Cody Meissner a déclaré au BMJ qu’il voyait certains avantages distincts d’un BLA par rapport à une EUA. Un vaccin approuvé, par exemple, fournirait “un élément d’assurance”, augmentant la confiance du public dans les vaccins, en particulier pour ceux qui hésitent actuellement. Cela ouvrirait également la voie à l’acheminement des demandes d’indemnisation pour dommages causés par le vaccin par le biais d’un programme d’indemnisation mieux établi, et à l’ajout du vaccin aux programmes financés par le gouvernement pour atteindre les enfants dans le besoin.

Enfin, elle peut avoir une incidence sur la possibilité de rendre les vaccins obligatoires : “Il est peu probable que ces vaccins soient rendus obligatoires tant qu’une EUA est en place. N’oubliez pas qu’actuellement, ces vaccins sont toujours considérés comme expérimentaux.”

Bien qu’ils soient encore sous le régime de l’EUA, un nombre croissant d’établissements d’enseignement et d’autres institutions ont déjà rendu les vaccins obligatoires, mais les débats sur la légalité de ces actions se sont articulés autour de la distinction entre autorisation et approbation [définitive, NdT].

Mais approuver un vaccin afin de soutenir légalement le fait de le rendre obligatoire ou de convaincre les gens de sa sécurité, c’est mettre la charrue avant les bœufs. M. Meissner a répondu qu’une BLA ne serait pas délivrée tant que la FDA ne serait pas convaincue de la sécurité à court et à long terme de ces vaccins.

Aucune nouvelle étude de biodistribution pour les vaccins COVID-19

Les responsables ont toujours insisté sur le fait que, malgré le fait que les délais traditionnels de production des vaccins aient été raccourcis de plusieurs années, aucun compromis n’a été réalisé ce faisant. Toutefois, un type d’étude, qui consiste à suivre la distribution d’un vaccin une fois injecté dans l’organisme, n’a été réalisé avec aucun des trois vaccins actuellement autorisés aux États-Unis.

______________________________

**Liste des tâches:**
a. Pouvez-vous extraire du texte sur les vaccins COVID-19 le passage allant de "Cody Meissner a" jusqu'à "dans le besoin." inclus ?
b. D'après le texte sur les vaccins COVID-19, pourquoi est-il peu probable que ces vaccins soient rendus obligatoires tant qu'une EUA est en place ? Répondez en une à trois phrases.
c. Pouvez-vous poursuivre le texte sur les vaccins COVID-19 après sa dernière phrase ?

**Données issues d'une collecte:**
______________________________

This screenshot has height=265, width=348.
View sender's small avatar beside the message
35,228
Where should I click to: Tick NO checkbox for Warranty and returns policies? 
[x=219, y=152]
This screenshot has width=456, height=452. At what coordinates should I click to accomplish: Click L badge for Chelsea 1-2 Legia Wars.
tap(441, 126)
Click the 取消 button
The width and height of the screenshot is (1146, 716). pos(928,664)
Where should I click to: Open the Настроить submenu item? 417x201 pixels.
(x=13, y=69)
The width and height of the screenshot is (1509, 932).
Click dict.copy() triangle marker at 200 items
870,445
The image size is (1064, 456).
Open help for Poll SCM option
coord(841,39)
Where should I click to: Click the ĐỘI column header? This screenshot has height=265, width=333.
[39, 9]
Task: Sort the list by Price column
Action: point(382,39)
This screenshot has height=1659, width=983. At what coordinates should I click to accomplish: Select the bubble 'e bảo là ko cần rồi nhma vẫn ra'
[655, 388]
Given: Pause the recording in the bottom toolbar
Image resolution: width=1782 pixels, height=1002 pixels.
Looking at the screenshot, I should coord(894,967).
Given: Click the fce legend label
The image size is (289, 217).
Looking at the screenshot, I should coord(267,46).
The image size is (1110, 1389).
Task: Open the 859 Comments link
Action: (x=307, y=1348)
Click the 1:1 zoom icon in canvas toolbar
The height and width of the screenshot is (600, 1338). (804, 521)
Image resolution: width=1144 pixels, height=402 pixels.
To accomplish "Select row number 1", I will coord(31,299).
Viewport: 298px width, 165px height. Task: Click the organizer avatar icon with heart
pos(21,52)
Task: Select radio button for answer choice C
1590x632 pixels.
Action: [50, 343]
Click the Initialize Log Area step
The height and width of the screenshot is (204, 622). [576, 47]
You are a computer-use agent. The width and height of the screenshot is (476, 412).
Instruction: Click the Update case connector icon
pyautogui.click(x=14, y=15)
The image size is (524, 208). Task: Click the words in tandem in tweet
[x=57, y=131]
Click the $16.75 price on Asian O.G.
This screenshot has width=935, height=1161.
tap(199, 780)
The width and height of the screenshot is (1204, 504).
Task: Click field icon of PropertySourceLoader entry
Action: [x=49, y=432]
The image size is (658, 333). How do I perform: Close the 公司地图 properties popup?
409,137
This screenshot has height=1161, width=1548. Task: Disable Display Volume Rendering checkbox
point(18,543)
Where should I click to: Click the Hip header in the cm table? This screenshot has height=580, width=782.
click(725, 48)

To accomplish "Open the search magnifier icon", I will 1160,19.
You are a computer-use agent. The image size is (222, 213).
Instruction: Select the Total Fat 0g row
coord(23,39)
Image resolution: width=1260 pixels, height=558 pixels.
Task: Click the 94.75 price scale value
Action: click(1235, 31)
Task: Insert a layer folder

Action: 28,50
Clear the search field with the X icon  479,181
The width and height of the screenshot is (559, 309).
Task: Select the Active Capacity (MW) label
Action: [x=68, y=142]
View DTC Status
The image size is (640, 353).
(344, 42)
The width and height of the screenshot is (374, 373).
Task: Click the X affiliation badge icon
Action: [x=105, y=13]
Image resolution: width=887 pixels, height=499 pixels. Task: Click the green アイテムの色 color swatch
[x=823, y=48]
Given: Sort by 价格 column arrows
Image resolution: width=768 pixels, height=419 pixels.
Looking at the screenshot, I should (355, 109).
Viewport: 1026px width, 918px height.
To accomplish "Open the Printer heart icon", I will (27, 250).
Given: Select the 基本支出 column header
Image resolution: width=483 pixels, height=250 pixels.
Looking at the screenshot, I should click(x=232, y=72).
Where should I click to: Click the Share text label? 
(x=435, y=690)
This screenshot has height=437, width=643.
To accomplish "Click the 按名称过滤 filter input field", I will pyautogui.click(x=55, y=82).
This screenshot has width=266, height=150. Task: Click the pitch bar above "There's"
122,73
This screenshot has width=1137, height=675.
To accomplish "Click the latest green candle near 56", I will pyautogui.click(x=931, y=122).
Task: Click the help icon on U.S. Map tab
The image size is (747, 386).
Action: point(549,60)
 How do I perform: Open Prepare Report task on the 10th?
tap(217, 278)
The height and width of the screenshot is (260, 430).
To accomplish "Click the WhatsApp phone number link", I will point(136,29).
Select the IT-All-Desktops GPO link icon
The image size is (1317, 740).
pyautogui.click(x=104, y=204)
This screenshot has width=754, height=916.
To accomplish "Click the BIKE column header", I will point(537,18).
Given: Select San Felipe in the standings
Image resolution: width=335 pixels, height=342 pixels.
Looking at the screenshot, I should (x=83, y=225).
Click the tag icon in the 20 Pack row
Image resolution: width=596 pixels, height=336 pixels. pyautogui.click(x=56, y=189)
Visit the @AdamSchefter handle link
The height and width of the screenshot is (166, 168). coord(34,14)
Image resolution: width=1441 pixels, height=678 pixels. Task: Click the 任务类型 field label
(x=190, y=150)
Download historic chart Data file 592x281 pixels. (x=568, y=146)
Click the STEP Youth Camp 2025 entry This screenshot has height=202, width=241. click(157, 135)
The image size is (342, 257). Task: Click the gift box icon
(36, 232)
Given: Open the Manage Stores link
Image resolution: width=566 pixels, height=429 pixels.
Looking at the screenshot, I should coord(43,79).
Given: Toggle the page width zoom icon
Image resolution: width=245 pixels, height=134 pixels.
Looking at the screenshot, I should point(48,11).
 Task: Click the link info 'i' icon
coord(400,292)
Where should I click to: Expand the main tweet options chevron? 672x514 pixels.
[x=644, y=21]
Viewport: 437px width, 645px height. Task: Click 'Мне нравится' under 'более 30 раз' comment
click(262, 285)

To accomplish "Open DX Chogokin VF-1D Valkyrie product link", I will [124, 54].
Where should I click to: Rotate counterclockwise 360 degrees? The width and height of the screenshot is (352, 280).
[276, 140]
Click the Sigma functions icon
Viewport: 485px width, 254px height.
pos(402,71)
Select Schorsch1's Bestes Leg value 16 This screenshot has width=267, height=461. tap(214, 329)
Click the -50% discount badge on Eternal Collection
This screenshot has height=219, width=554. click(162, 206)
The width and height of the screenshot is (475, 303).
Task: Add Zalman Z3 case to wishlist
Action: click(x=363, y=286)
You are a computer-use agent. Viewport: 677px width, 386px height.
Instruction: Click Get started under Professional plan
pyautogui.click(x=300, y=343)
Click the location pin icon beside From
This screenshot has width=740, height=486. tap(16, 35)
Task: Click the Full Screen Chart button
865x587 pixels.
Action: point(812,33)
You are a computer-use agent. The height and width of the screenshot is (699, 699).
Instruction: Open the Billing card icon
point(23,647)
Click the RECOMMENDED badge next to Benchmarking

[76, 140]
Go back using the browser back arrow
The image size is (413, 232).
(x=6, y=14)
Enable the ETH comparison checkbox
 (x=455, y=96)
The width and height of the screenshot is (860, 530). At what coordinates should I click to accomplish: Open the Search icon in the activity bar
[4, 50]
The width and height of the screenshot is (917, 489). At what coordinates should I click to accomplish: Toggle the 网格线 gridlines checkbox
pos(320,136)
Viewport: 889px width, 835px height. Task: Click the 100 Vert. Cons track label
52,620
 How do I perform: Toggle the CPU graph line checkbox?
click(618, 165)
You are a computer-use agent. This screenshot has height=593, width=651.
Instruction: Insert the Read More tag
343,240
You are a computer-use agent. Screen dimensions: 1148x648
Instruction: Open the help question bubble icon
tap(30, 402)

______________________________

**Réponses rédigées:**
a.
Cody Meissner a déclaré au BMJ qu’il voyait certains avantages distincts d’un BLA par rapport à une EUA. Un vaccin approuvé, par exemple, fournirait “un élément d’assurance”, augmentant la confiance du public dans les vaccins, en particulier pour ceux qui hésitent actuellement. Cela ouvrirait également la voie à l’acheminement des demandes d’indemnisation pour dommages causés par le vaccin par le biais d’un programme d’indemnisation mieux établi, et à l’ajout du vaccin aux programmes financés par le gouvernement pour atteindre les enfants dans le besoin.

b. Selon Cody Meissner, c'est parce qu'actuellement, sous une EUA, ces vaccins sont toujours considérés comme expérimentaux.

c.
Ces études de biodistribution sont un élément standard des tests de sécurité des médicaments, mais “ne sont généralement pas requises pour les vaccins”, selon la réglementation de l’Agence européenne des médicaments, qui ajoute : “Toutefois, ces études peuvent être applicables lorsque de nouveaux systèmes d’administration sont utilisés ou lorsque le vaccin contient de nouveaux adjuvants ou excipients”.

Dans le cas des vaccins COVID-19, les autorités réglementaires ont accepté les données de biodistribution provenant d’études antérieures réalisées avec des composés apparentés, pour la plupart non approuvés, qui utilisent la même plateforme technologique.

Janssen a déclaré au BMJ que son vaccin COVID-19 exploite la même technologie que son vaccin contre le virus Ebola, qui a été homologué en juin dernier. “Notre confiance dans notre vecteur adénovirus Ad26 est fondée sur notre expérience avec ce vecteur.”

Pfizer et Moderna n’ont pas répondu aux questions du BMJ concernant la raison pour laquelle aucune étude de biodistribution n’a été menée sur leurs nouveaux produits à ARNm, et aucune des sociétés, ni la FDA, n’a voulu dire si de nouvelles études de biodistribution seront requises avant l’autorisation de mise sur le marché.

Notes de bas de page :

  • Conflits d’intérêt : PD [Peter Doshi, NdT] a fait une déclaration publique lors des réunions du comité consultatif de la FDA d’octobre et de décembre mentionnées dans cet article (transcriptions ici : https://faculty.rx.umaryland.edu/pdoshi/#publications), et pourrait continuer à s’engager dans la contribution publique à la prise de décision réglementaire concernant les vaccins COVID-19. PD est également employé par une université qui a rendu obligatoires les vaccins COVID-19 pour tous les professeurs, le personnel et les étudiants. Les vues et opinions exprimées ici sont celles de l’auteur et ne reflètent pas nécessairement la politique ou la position officielle de l’Université du Maryland.